--- How to complete this task ---
Reproduce only the data from the line with "You are a GUI" through the line with "Image resolution: width=860", swapping "x-tick-label: 30" for "x-tick-label: 40" and changing nothing else.

Records shown below:

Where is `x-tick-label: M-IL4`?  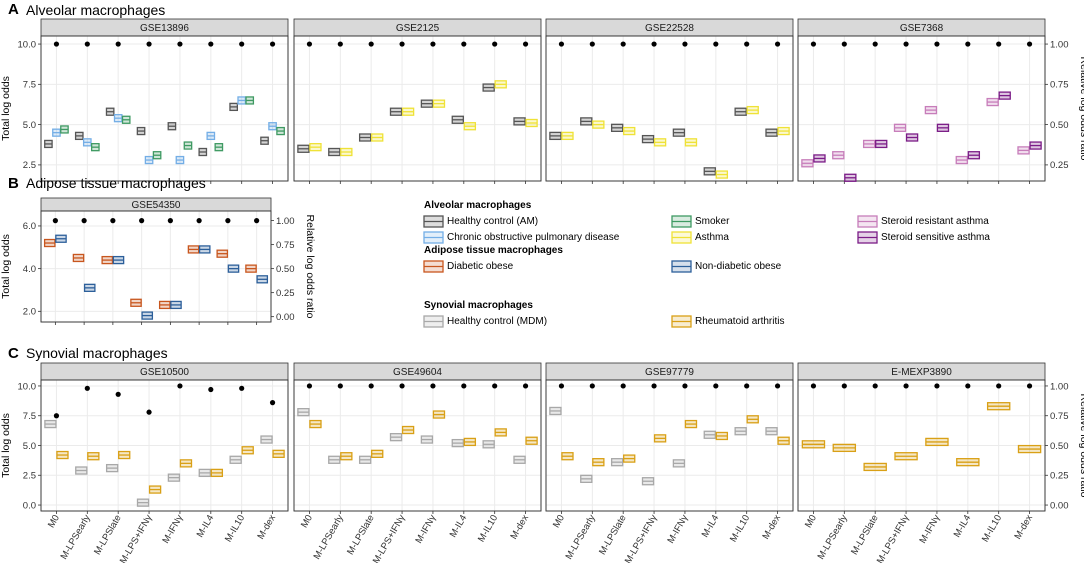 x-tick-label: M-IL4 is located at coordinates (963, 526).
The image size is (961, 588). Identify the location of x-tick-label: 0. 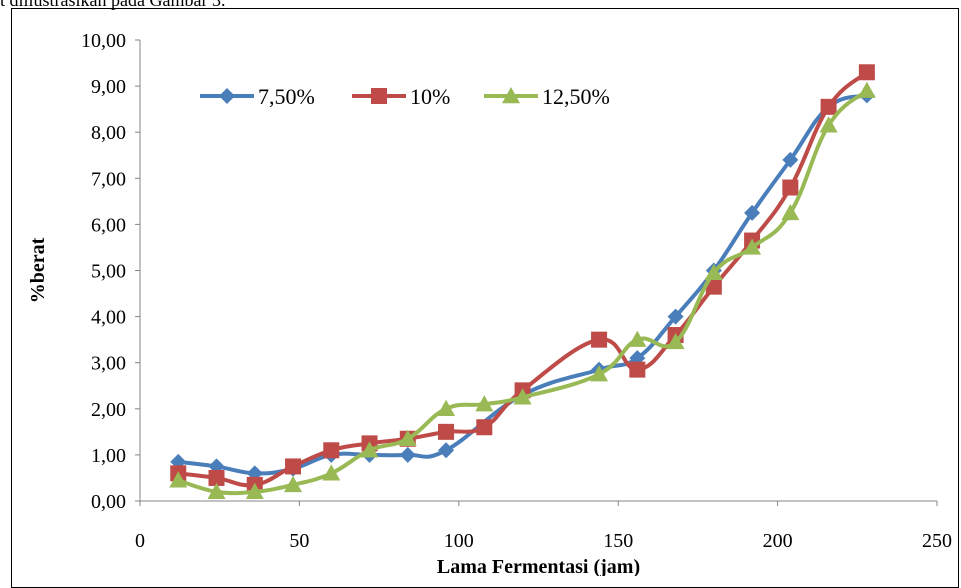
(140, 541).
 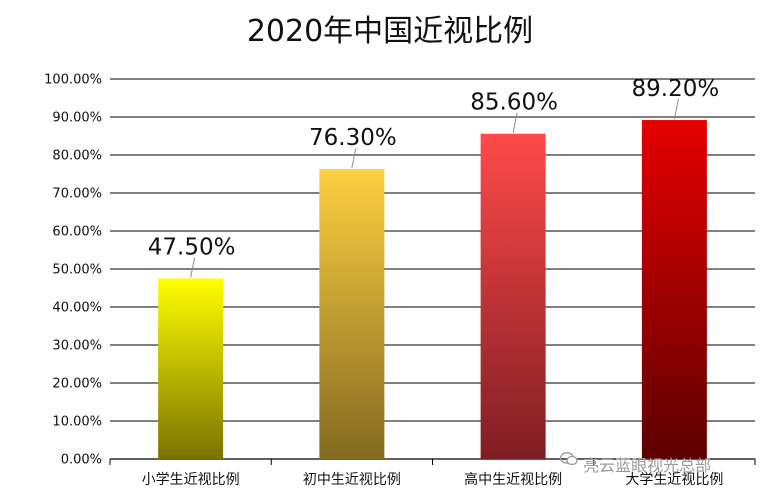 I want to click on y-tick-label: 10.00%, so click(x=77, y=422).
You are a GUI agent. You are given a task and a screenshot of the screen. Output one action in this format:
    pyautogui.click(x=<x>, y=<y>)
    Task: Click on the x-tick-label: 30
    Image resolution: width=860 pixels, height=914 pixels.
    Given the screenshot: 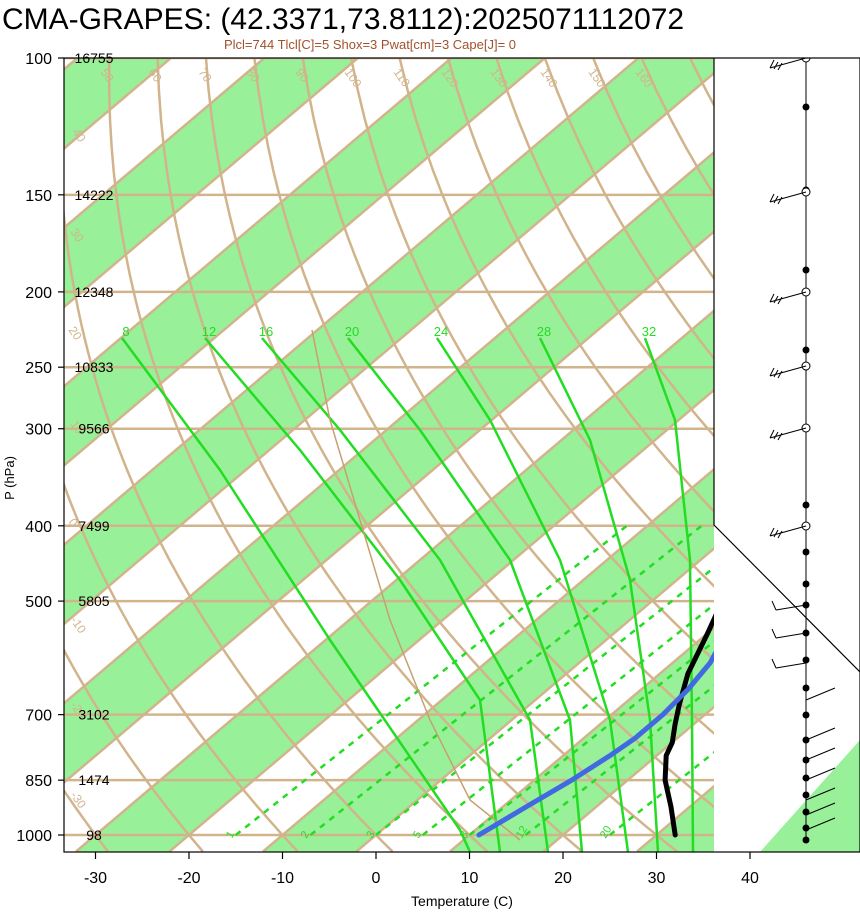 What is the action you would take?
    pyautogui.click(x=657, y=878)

End of Records shown.

--- Task solution ---
You are a GUI agent. You are given a task and a screenshot of the screen. Output one action in this format:
    pyautogui.click(x=<x>, y=<y>)
    Task: Click on the x-tick-label: 40
    Image resolution: width=860 pixels, height=914 pixels.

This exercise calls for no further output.